The New Dimensions concert on the 28th of April offered a sampling of American works in a traditional form: the three-movemnt orchestral piece variously termed suite, triptych or symphony. The three composers, Dan Welcher, Steve Rouse and Richard Danielpour, all exhibited an interest in painting with musical colors and all included evocative descriptive phrases in their titles or movement headings. But despite those similarities, three distinct voices were heard.

The Louisville Orchestra, led with vigorous precision by Robert Franz, played with accuracy, conviction and clarity. Considering the importance of the New Dimensions concerts, the turnout at Margaret Comstock Concert Hall at University of Louisville ought to have been larger. The audience that did show, however, was rapt and appreciative.

The program opened with Dan Welcher's Prairie Lights: Three Texas Watercolors of Georgia O'Keeffe. (Conductor Franz explained to the audience that the three watercolors which inspired the 1985 musical work, Light Coming on the Plain, Canyon with Crows, and Starlight Night, were not really by O'Keeffe). In Welcher's piece the three movements were run together into one, so the divisions were not perceptible to the audience. The most memorable part of his work was the last section, in which repeated chords on the piano represented the stylized stars in the night sky of the origional watercolor. Near the very end, the composer created a confetti salad of glittery sound which was pretty but glib. Throughout, the musical materials tended to be bland, although the composer demonstarted an impressive transparency and command of color.

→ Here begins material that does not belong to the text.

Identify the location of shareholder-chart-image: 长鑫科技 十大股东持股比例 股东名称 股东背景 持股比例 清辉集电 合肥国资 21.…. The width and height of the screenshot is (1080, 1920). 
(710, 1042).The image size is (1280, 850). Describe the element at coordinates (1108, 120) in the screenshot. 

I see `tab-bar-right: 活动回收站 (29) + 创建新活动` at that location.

A far stronger profile was cut by Steve Rouse's Symphony No. 2, which received its world premiere performance. The movement subtitles by Rouse, a composition professor at University of Louisville, were tersely apt. The first movement, "Fanfare-Polka," pitted two ideas against each other, one an aggressive brass fanfare, and the other a grotesque, humorous dance which brought an audible chuckle from at least a few listeners. The two ideas competed more and more overtly, working up to a savage climax. The movement as a whole displayed a muscular style immediately identifiable as Rousian, with no apologies necessary for the debt to Stravinsky. The second movement, "Clouds in Slow Water,:" was also typical of its composer, who excels at creating a feeling of suspension in slow movements. Here water and clouds were evoked, not with the fuzzy formulas of recycled Impressionism, but with shrewd reflection on the sheer weight of water vapor in immense clouds.

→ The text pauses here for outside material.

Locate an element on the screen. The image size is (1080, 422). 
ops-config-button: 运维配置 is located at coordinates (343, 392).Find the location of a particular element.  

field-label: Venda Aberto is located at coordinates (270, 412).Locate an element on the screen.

Rouse is not afraid to emphasize the architecture of clouds, but this is not the rock-solid, static architecture familiar from the traditional literature of functional tonality, but architecture in motion, reflected in shifting water. There was something clean about this music, and impersonal, like forces of nature stripped of anthromorphism. The last movemnt, "Radiant Edge," certainly had an edge to it, even to the point of violence. It rounded out the whole symphony to an arch.

The last work, The Awakened Heart, by Richard Danielpour, was the most traditional of the evening. Danielpour demonstrates a commitment to humanist values, and his music affirms the value of the individual personality.

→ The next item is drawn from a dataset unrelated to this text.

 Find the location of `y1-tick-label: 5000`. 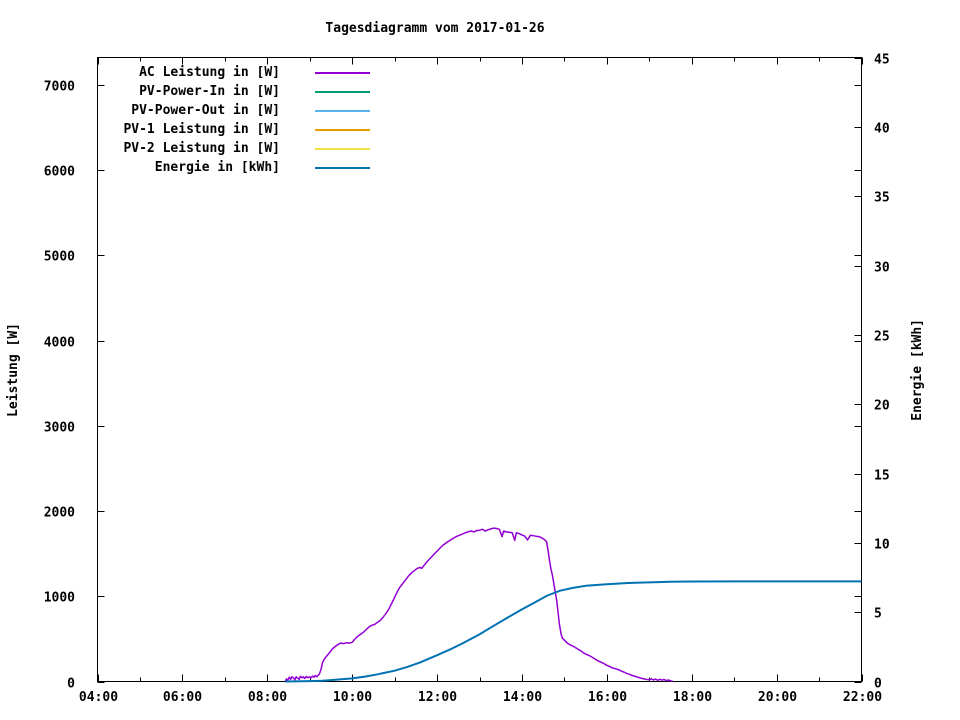

y1-tick-label: 5000 is located at coordinates (60, 258). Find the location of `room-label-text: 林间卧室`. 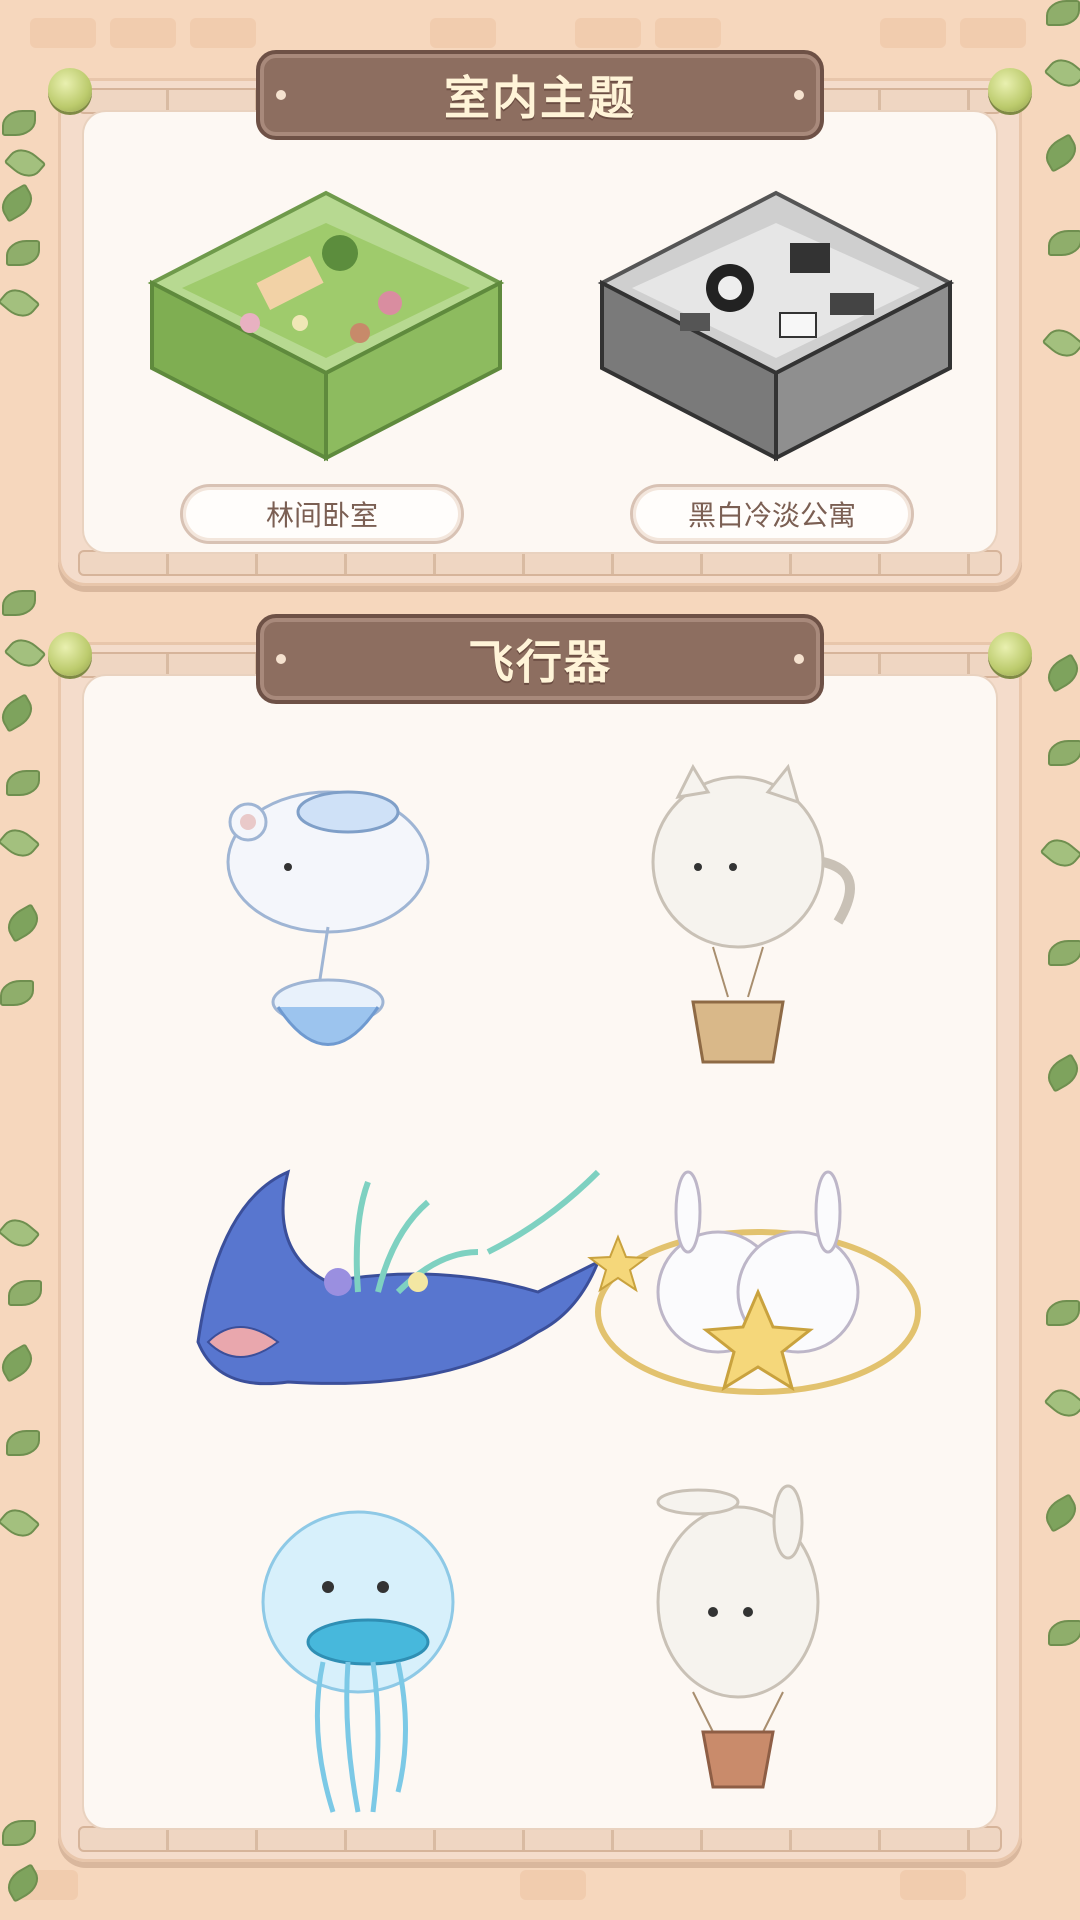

Accordingly, his music suggested narrative. Themes were transformed in an almost Lisztian manner without losing their identity. The style, which included enough polyrhythmic chromatic gestures and colorful textures to furnish the work with contemporary credentials, was nonetheless romantic in its basic impulse. The first movement, "Into the World's Night," featured a theme that appeared in a fully fleshed-out diatonic guise; the composer risked a nostalgic lyricism that lodged the theme in the memory like a popular song "hook." The theme returned in various guises throughout the first movement and in the last as well. The second movement, "Epiphany," threaded a chorale through musical adventures, some of them harrowing. The chorale returned in the last movement, "My Hero Bares His Nerves," which rapidly ranged through permutations of previous themes, including festive, folk-like ostinatos, and lurched to an end on a surprising E-flat major chord.